一定是我認錯人了,這麼多年了,認錯人也是情有可原的。
我應該去S大醫科系問一問,程尚藝畢業之後去哪工作了,然後去找她,親人相見,大吃大喝一場,然後,生活在一起直到她結婚為止,而不是呆在這勞什子的鬼地方!看著一個連廁所都要別人幫忙上的廢物!
而在我轉身的當口,卻飄飄悠悠傳來一句,「尚恩……別走。」
我還沒反應過來,隨之而來的卻是一聲驚呼,我回過頭看著護工捧著的那隻腳,腳趾尖流出血來。
「對不起,對不起。」
那個人手忙腳亂地幫她止血,捧著腳裹在懷裡,又疼惜地在腳背上親了一下。
我再也無法忍受地逃了出去,一路奔出療養院,迎面就是段亦然的秘書,疾步走到我面前。
「程小姐,段總叫我接您……程小姐?」
「您還好吧?臉色怎麼這麼難看哪?」
「段亦然呢。」
我平視著前方道。
「段總在公司開會。」
「送我回去。」
「……好,不過您……」
我錯開她直接往前走去。
◇◇◇◇◇
「那個,程尚恩。」有人在喊我,「你能不能幫我把這個東西帶給你姐姐,今天是她生日,另外,呃,替我祝她生日快樂吧。」
副班長推了推眼鏡,有點緊張到尷尬的樣子。
我把拖把杆子摟在懷裡,在褲子上蹭了蹭洗拖把濺到的水,後拘謹地接過那個禮物盒子,沒脾氣的答應道:「好的。

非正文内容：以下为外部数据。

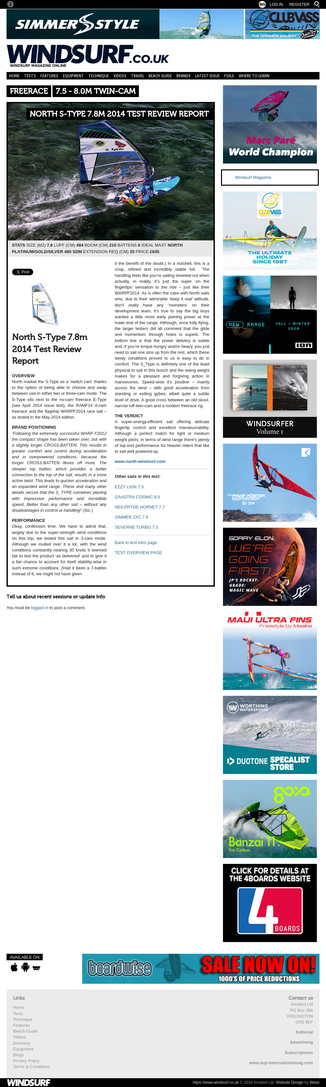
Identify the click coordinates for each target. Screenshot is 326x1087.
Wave (314, 1082)
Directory (21, 1043)
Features (49, 75)
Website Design (290, 1082)
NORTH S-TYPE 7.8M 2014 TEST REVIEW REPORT (119, 114)
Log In (276, 4)
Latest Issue (207, 75)
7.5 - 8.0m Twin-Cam (96, 91)
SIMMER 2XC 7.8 (131, 517)
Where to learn (254, 75)
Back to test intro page (136, 542)
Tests (30, 75)
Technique (98, 75)
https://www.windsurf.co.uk (216, 1082)
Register (299, 4)
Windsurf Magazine (253, 177)
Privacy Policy (26, 1060)
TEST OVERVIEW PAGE (138, 552)
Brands (183, 75)
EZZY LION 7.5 (129, 486)
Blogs (18, 1054)
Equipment (73, 75)
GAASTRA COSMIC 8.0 (137, 496)
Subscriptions (299, 1052)
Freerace (29, 91)
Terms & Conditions (31, 1066)
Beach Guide (160, 75)
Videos (119, 75)
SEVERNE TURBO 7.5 (136, 527)
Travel (137, 75)
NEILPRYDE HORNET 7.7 (140, 507)
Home (14, 75)
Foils (229, 75)
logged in (39, 607)
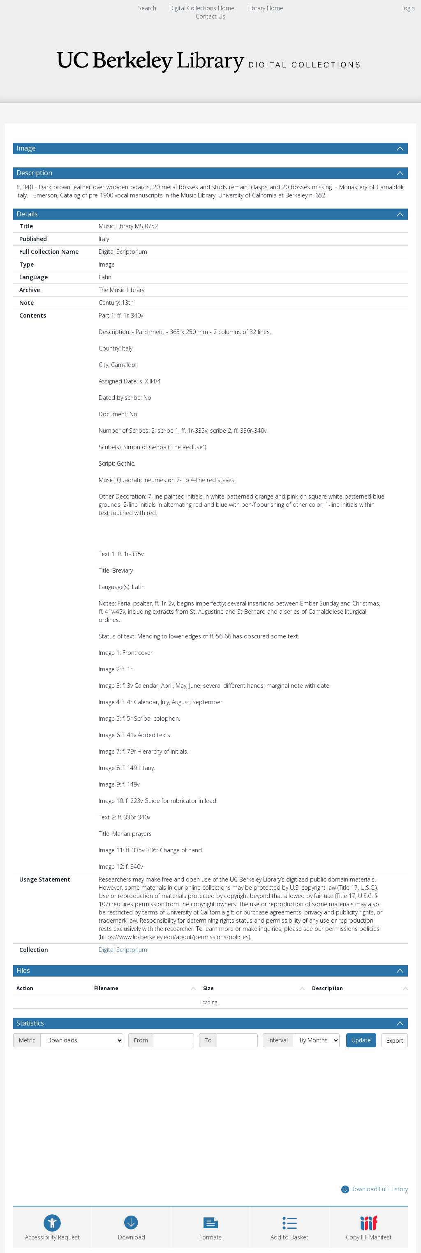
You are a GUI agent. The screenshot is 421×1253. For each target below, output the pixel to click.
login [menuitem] (408, 8)
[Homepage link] (210, 59)
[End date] (237, 1060)
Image (26, 148)
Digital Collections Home (201, 8)
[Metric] (81, 1060)
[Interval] (316, 1060)
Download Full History (374, 1209)
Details (27, 233)
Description (34, 192)
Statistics (30, 1042)
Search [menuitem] (147, 8)
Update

」
沒想到後面突然傳來一陣憤怒的,「喂喂喂喂喂喂!幹什麼呢你們!」我還沒反應過來,整個人已經被扯到了後面,差點被拖把杆子絆一跤,尚藝橫在中間,賊沒風度的嚷嚷著,「被我逮著了吧!啊?」她回頭看了我一眼,「想幹嘛?早戀啊!」
「不是,你……」
「不是我想像的那個樣子是哪個樣子?」
說著她不由分說,眼疾手快地抽出我懷裡的禮物盒子,隨手一丟,在副班旁邊的桌子上滑行了一段,差點沒掉下去,還好副班眼疾手快,彎腰接了個正著。
程尚藝就穿著禮儀校服里一件白襯衫,渾身帶著股空調房裡剛出來的冷意,長胳膊一伸,將我脖子攬進懷裡,語氣不善道:「四眼田雞,我警告你!別想著近水樓台先得月,就找我妹下手,以後我上廁所路過你們班,要是看到你再敢這樣沒羞沒躁的追她,就等著全校通報吧你!」
說著一腳踢開面前的拖把,拎起我凳子上的書包扛在肩上就走,留下站在原地,臉色通紅的純情副班,還沒整沒明白到底發生了什麼。
去車站的一路上,尚藝還在喋喋不休訓斥道:「死丫頭,我就知道你禁不起誘惑!那什麼東西啊你就敢收!知不知道拿人手短,吃人嘴軟啊?那小子擺明沒安好心!呸!癩蛤蟆想吃天鵝肉!」
「餵……你這麼說就太過分了吧……人家怎麼就癩蛤蟆了。」
程尚藝揪住我的書包帶子往後用力一扯拉到她身邊。